▸ **Instrucciones**
Prosigue el fragmento biográfico sobre José José a partir de su última oración.

Fue el primer hijo de José Sosa Esquivel y Margarita Ortiz, dos cantantes de ópera y zarzuela que se conocieron en el Conservatorio Nacional de Música. Su padre educó a sus tres hijos en la música clásica y les previno de Elvis Presley, de todo lo que oliera a rock and roll y a twist; creía que eso los contaminaba. Como solo trabajaba dos veces al año en la ópera tenía que ganarse la vida tocando el órgano en la Iglesia de un barrio rico. José José contó que creía que le atormentaba ver su talento desperdiciado en una parroquia. Sus frustraciones se mezclaron con una neurosis que empeoró hasta tal punto que en mitad de la noche, según recordaba el cantante, era capaz de levantar a toda la familia para buscar un destornillador extraviado. Estaba borracho. Murió sumido en el alcohol. Su hijo casi también. Y el nombre artístico lo escogió en homenaje a él: dos veces José.

▸ **Datos de entrada**
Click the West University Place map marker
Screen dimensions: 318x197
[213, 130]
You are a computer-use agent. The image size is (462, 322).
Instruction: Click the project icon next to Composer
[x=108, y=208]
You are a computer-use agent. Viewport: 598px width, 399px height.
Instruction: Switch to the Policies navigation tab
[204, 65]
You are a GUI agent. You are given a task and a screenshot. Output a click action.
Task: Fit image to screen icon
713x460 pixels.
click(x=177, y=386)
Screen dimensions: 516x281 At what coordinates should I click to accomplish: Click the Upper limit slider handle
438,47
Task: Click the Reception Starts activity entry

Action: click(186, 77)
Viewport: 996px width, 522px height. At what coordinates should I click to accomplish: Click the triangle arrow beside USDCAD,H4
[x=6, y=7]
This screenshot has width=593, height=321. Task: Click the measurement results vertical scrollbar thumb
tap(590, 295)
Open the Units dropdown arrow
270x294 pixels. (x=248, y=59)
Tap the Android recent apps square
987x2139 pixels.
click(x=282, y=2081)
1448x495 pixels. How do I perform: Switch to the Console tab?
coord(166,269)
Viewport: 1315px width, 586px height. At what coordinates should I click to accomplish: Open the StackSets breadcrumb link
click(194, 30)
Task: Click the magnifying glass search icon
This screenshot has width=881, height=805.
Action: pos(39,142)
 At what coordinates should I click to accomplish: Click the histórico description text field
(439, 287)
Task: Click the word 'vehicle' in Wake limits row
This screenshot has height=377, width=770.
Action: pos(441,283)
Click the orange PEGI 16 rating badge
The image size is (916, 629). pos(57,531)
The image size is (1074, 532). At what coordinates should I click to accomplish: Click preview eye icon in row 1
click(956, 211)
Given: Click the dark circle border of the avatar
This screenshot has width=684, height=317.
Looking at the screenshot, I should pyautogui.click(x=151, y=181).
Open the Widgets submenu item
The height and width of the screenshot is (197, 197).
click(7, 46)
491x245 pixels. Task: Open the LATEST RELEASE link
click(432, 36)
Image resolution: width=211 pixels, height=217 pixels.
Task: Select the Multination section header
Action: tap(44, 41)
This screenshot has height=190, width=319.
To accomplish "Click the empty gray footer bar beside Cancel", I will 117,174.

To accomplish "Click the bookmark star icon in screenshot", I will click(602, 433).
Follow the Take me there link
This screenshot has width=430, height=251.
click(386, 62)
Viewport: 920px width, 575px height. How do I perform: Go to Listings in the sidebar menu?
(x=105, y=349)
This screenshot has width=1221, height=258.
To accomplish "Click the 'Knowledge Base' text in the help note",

▸ **Resultado**
Los mejores tiempos no duraron mucho. Sus pulmones se llenaron de pus y su diafragma se quedó paralizado. Había sufrido una neumonía fulminante. Era el año 1972. Todo el mundo le decía que estaba muy joven para destruirse de esa manera. Tenía 24 años. Se había alimentado de ron y cualquier estupefaciente que le ayudara a distanciarse de su primer divorcio con Kiki Herrera, su primera gran traición, según explica él mismo en sus memorias, Esta es mi vida (Grijalbo, 2008). Pero lo haría igual después, por una relación nociva con Ana Elena Noreña (la madre de dos de sus hijos), por la falta de dinero tras el saqueo de diferentes representantes, por la ausencia de su voz, porque dentro de él estaba dormida una depresión aguda que despertaba cada vez que había una dificultad. José José comenzó desde joven a vivir esporádicamente en centros de rehabilitación para drogadictos.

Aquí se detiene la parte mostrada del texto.